The average pot size per hand was well over $300,000, with the largest pot at $1.9 million. Wins and losses ran as high as $10 million in a single day, and one session featured two $8 million swings.
Anyone who has followed the career of Andy Beal knows this game was simply the latest (and largest) in a series for Beal. It all started in 2001 when Beal, the publicity-shy owner of one of the most profitable banks in Texas, became interested in poker.
On six occasions between 2001 and 2004, Beal played heads-up against members of the poker coalition. Although the pros won most of those matches, Beal developed into a world-class high-stakes poker player, who once won $5.5 million in five days and on another occasion won $12 million in one day.

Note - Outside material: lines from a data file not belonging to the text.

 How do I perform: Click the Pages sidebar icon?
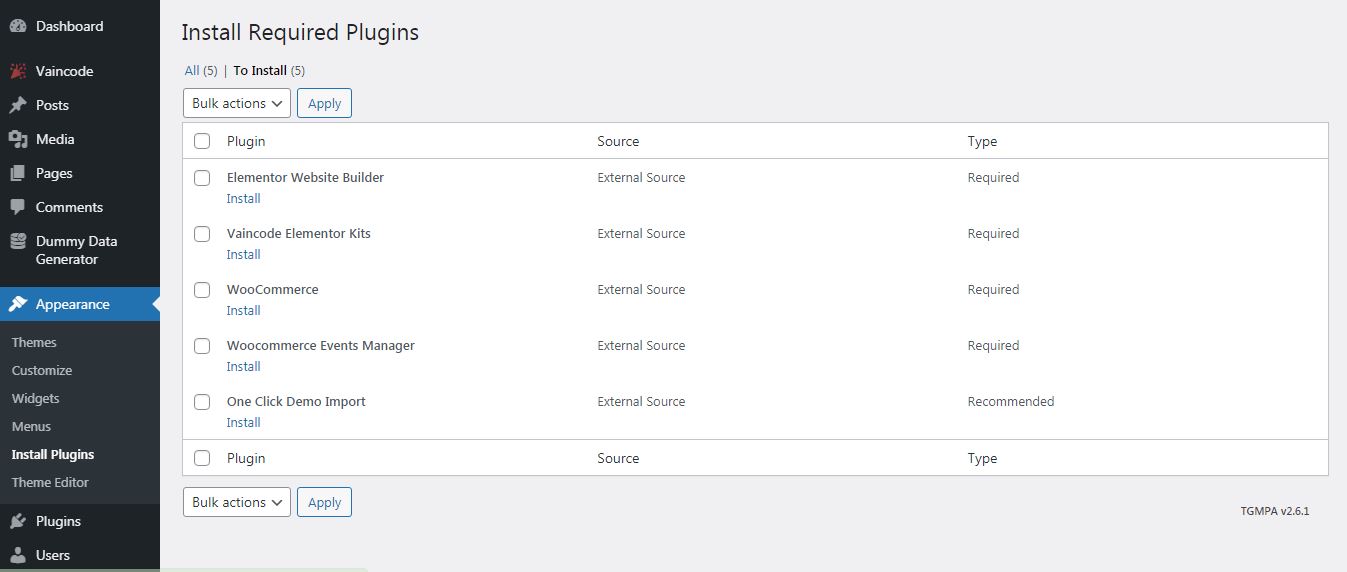(x=18, y=173)
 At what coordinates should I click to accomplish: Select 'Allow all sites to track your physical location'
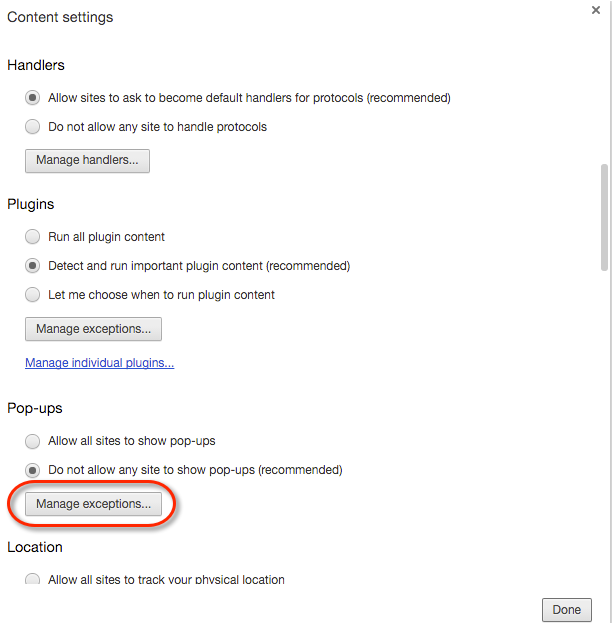tap(33, 580)
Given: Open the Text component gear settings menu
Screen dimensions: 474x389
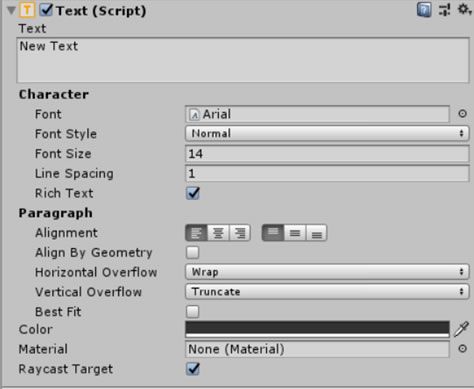Looking at the screenshot, I should [464, 9].
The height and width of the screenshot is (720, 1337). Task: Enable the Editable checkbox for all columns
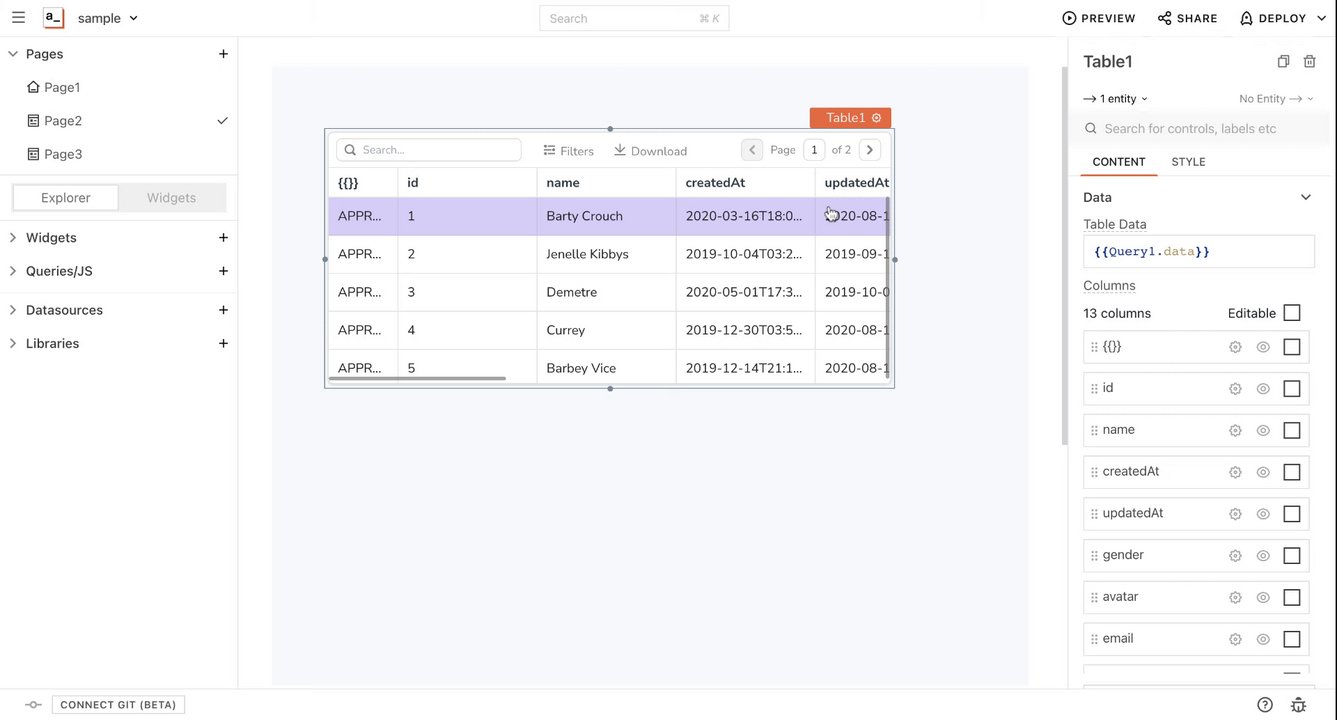coord(1292,313)
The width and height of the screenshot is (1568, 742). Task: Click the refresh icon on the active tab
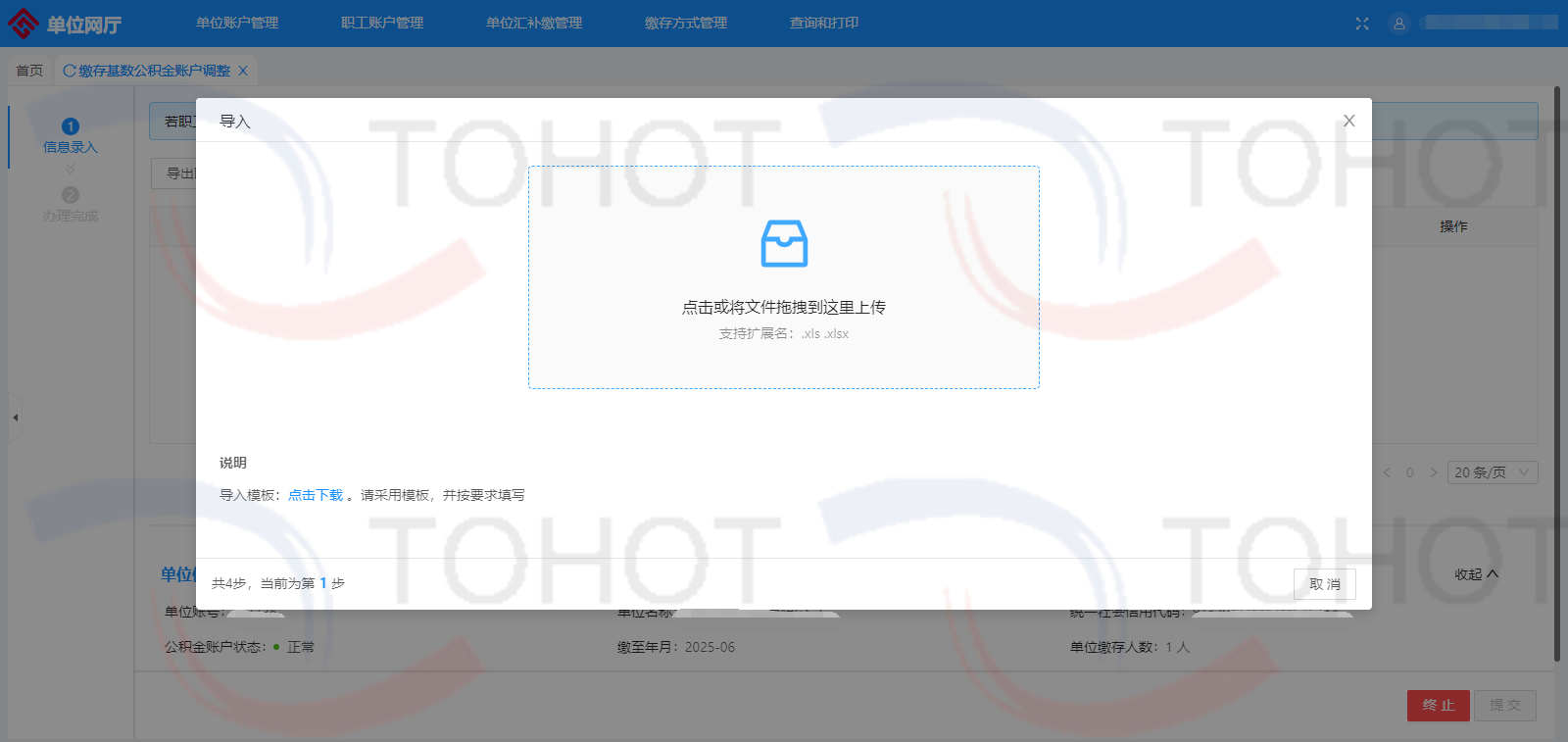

This year, the match against the pros was a roller coaster ride from the start, marked by large financial swings in either direction.
Nevertheless, after about two weeks, Beal won most of the coalition’s $10 million bankroll.
But the pros weren’t ready to throw in the towel; they dusted themselves off and took a needed break to play in the L.A. Poker Classic tournament.
When Beal returned to Wynn Las Vegas for the third week of action, he was met by a new challenger, Phil Ivey.
Ivey, one of the top pros in the country, is known for his aggressive style of play and was once voted "most feared player" by readers of a national poker magazine.
On the first day of action, Ivey used his intense and intimidating style to win about $2 million from Beal.
The next day, Ivey again had the better of it, recovering $4.6 million in less than eight hours of competition.
On the third and final day, Beal jumped out to a nice start, taking about $2 million in pots after three hours of play.
But after a short noon break, Ivey kicked his play into high gear and got on a run that never ended. Observers said that Beal repeatedly delved into his stack for chips and that Ivey had reversed the earlier deficit and was rapidly knocking down pot after monster pot.
In fact, in less than hour, Ivey had recovered his initial losses and won and additional $10 million.
Overall, the coalition had recouped its original $10 million loss and earned another $6.5 million through Ivey’s efforts.
When the dust settled, Beal complimented members of the coalition on their sportsmanship and announced he would be heading home to Texas.
It is even rumored that Beal said he wouldn’t be playing any more high stakes poker.